---------- Forwarded message ----------
From: Thiago Galery <tgal...@gmail.com>
Date: Tue, Mar 17, 2015 at 11:29 AM
Subject: Re: [Dbpedia-gsoc] Contribute to DbPedia
To: Abhishek Gupta <a.gu...@gmail.com>


Hi Abishek, thanks for the work, here are some answers:

On Tue, Mar 17, 2015 at 9:10 AM, Abhishek Gupta <a.gu...@gmail.com> wrote:

> Hi Thiago,
>
> Sorry for the delay!
> I have set up the spotlight server and it is running perfectly fine but
> with minimal settings. After this set up I played with spotIight server
> during which I came across some discrepancies as follows:
>
> Example taken:
> http://spotlight.dbpedia.org/rest/annotate?text=First documented in the
> 13th century, Berlin was the capital of the Kingdom of Prussia (1701–1918),
> the German Empire (1871–1918), the Weimar Republic (1919–33) and the Third
> Reich (1933–45). Berlin in the 1920s was the third largest municipality in
> the world. In 1990 German reunification took place in whole Germany in
> which the city regained its status as the capital of Germany.
>
> 1) If we run this we annotate "13th Century" to "

• • • • • • •

■ WORK TO DO ■
(1) Can you quote the forwarded email word for word, starting with "Hi Abishek, thanks" and going on through "for the delay!"?
(2) Could you print every one of the stored dataset records line for line, leaving out the pictures?
The records below are unrelated to the forwarded email.

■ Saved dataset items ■
• • • • • • •

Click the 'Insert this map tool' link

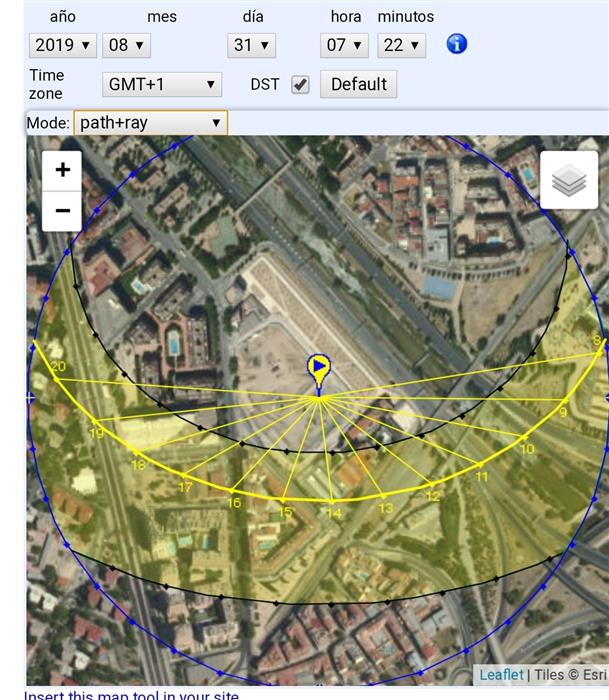[x=131, y=695]
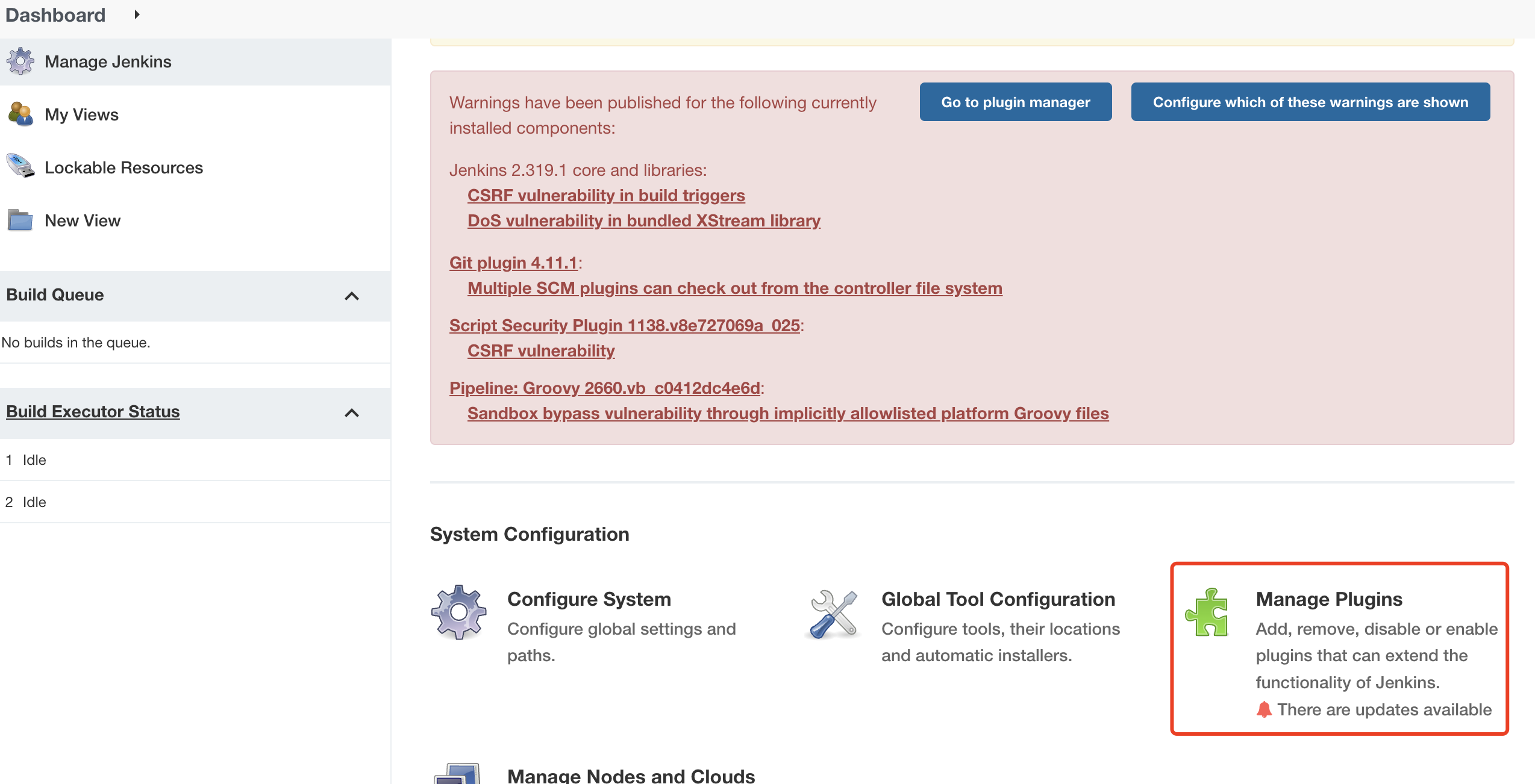Screen dimensions: 1535x784
Task: Collapse the Build Queue panel
Action: coord(352,296)
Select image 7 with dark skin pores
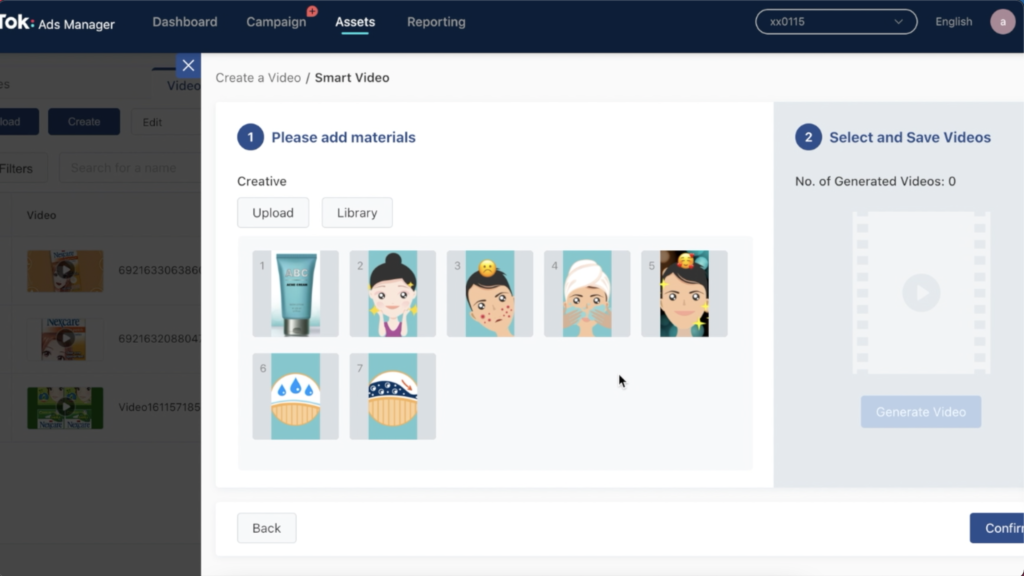The width and height of the screenshot is (1024, 576). pos(393,396)
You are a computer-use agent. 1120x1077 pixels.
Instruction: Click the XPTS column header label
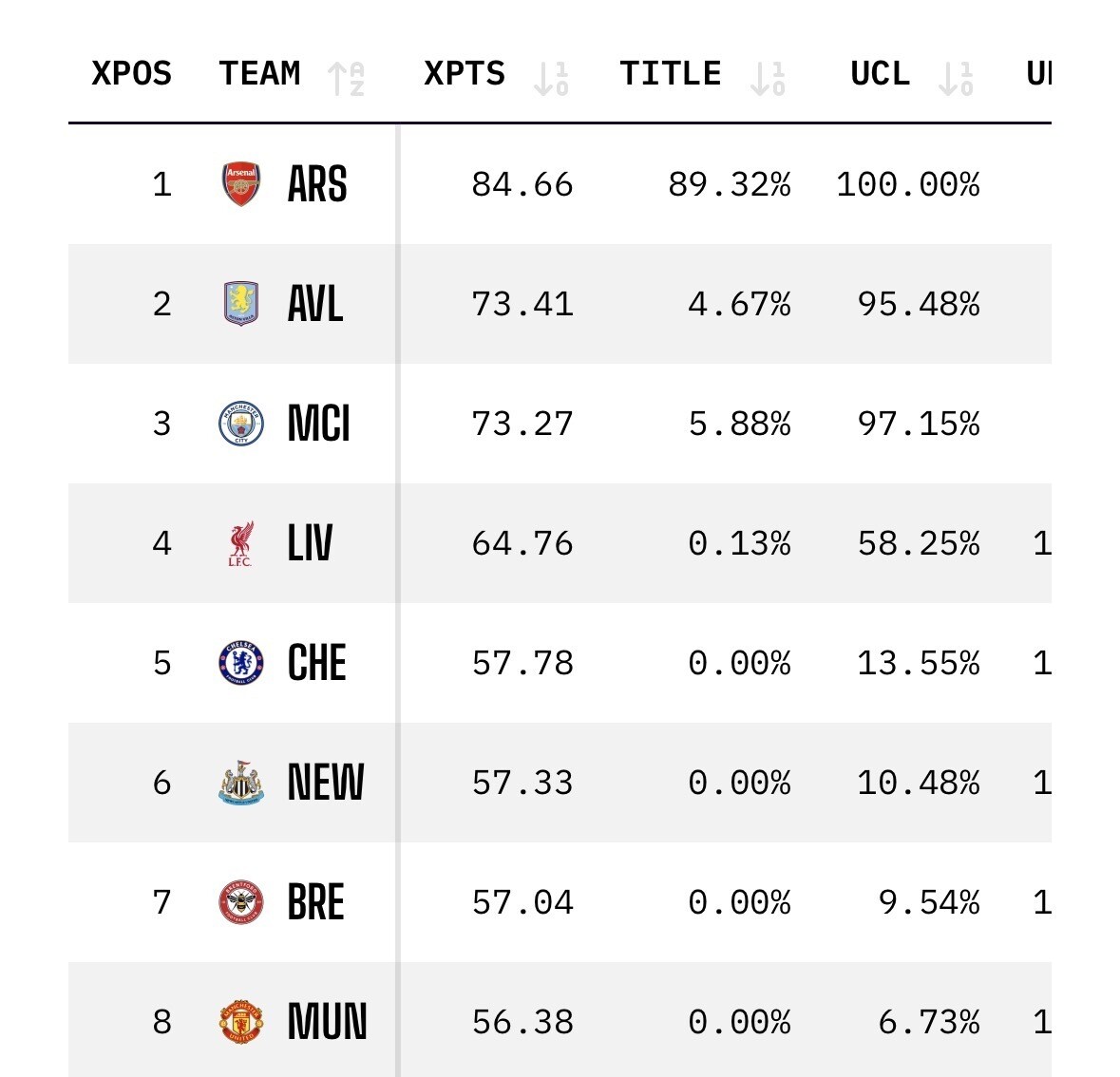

• • • • • • •

■ RESPONSES FOR EACH TASK ■
(1)
Hi Abishek, thanks for the work, here are some answers:

On Tue, Mar 17, 2015 at 9:10 AM, Abhishek Gupta <a.gu...@gmail.com> wrote:

> Hi Thiago,
>
> Sorry for the delay!

(2)
Click the 'Insert this map tool' link

[x=131, y=695]
Screen dimensions: 1535x784
Task: Collapse the Build Queue panel
Action: coord(352,296)
Select image 7 with dark skin pores
The width and height of the screenshot is (1024, 576). pos(393,396)
You are a computer-use agent. 1120x1077 pixels.
Instruction: Click the XPTS column header label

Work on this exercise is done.